Exercise instructions =>
[A] Answer these questions about the excerpt on processor benchmarks:
(i) According to the excerpt, what can be difficult and expensive when performance is multifaceted?
(ii) Which sidebar does the excerpt refer the reader to?
(iii) What are the three kinds of lies in the computer industry, according to the quoted statement?
[B] Write a continuation of the excerpt on processor benchmarks, starting after its final sentence.

Selected excerpt =>
● ● ● ● ●
In general, embedded designs must simultaneously balance and satisfy many objectives, such as quickly and cost-effectively delivering the correct function with low power, high quality, and flexibility. For these types of situations, performance is multifaceted, and precisely characterizing the system performance as a simplified score for meaningful comparison with other options can be difficult and expensive. One challenge of comparing systems is balancing the ease and cost of capturing and deriving the benchmark scoring with the meaningfulness of ranking those scores among the same scores of dissimilar systems.

Lies and more lies

Many processor vendors use benchmark scores as a marketing tool; however, some of the commonly published benchmark scores, such as MIPS (millions of instructions per second) and DMIPS (Dhrystone MIPS), are meaningless and inappropriate without a specific context (see sidebar "Gaming the benchmarks"). The continued generic use of these types of performance scoring has earned processor benchmarks the reputation of being inaccurate measures of processor performance. A Web search will yield many references to the following statement about standard benchmarks, "In the computer industry, there are three kinds of lies: lies, damn lies, and benchmarks."
● ● ● ● ●
Data block =>

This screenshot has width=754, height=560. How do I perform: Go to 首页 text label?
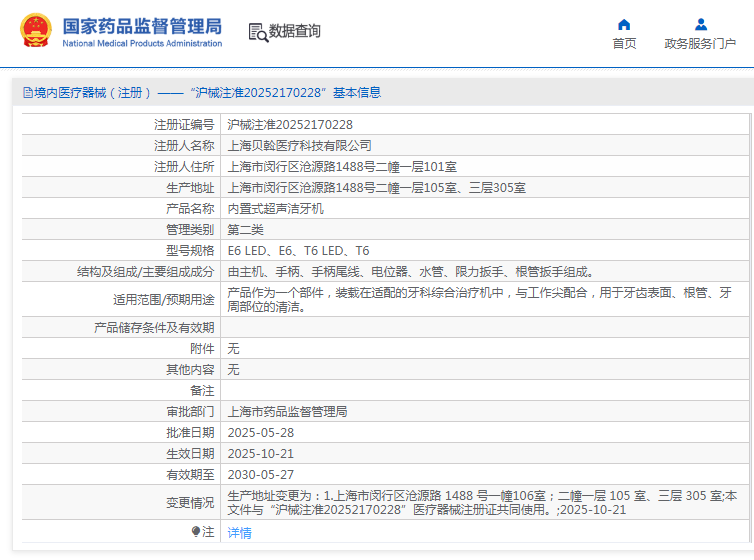[624, 44]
● ● ● ● ●
Outputs by task =>
[A]
(i) Precisely characterizing the system performance as a simplified score for meaningful comparison with other options.
(ii) The sidebar "Gaming the benchmarks."
(iii) Lies, damn lies, and benchmarks.

[B]
A synthetic benchmark usually attempts to measure one or more raw-performance aspects of a system, processor, or compiler by using artificial instruction sequences or by trying to mimic general instruction mixes that you might find in real-world applications. In contrast, a real-world-application benchmark moves a step up from considering the processor's features and attempts to predict and quantify how a processor's architecture and development tools will handle the expected workload for a specific type of application. Application benchmarks may use one or more sets of real application-code blocks to perform representative functions for an application.

The continued practice of publicly disseminating standard synthetic benchmarks, such as MIPS and DMIPS, underscores the challenge of developing and using simple and meaningful metrics. These types of benchmarks are relatively inexpensive and among the easiest to derive, and there is no obvious public-domain replacement that is as easy and inexpensive to perform. Industry-standard benchmarks can provide a basis for comparing competing offerings; however, vendors usually incur a substantial cost to produce benchmark evidence. The BDTI (Berkeley Design Technology Inc), EEMBC (EDN Embedded Microprocessor Benchmark Consortium), and SPEC (Standard Performance Evaluation Corp) benchmark organizations address different aspects of computing by offering benchmark suites that provide an assortment of targeted performance measurements. The various benchmark suites form the basis for consistent testing and support a range of granularity in the performance scores that allows you to better assess a processor's features and system performance under a specific context.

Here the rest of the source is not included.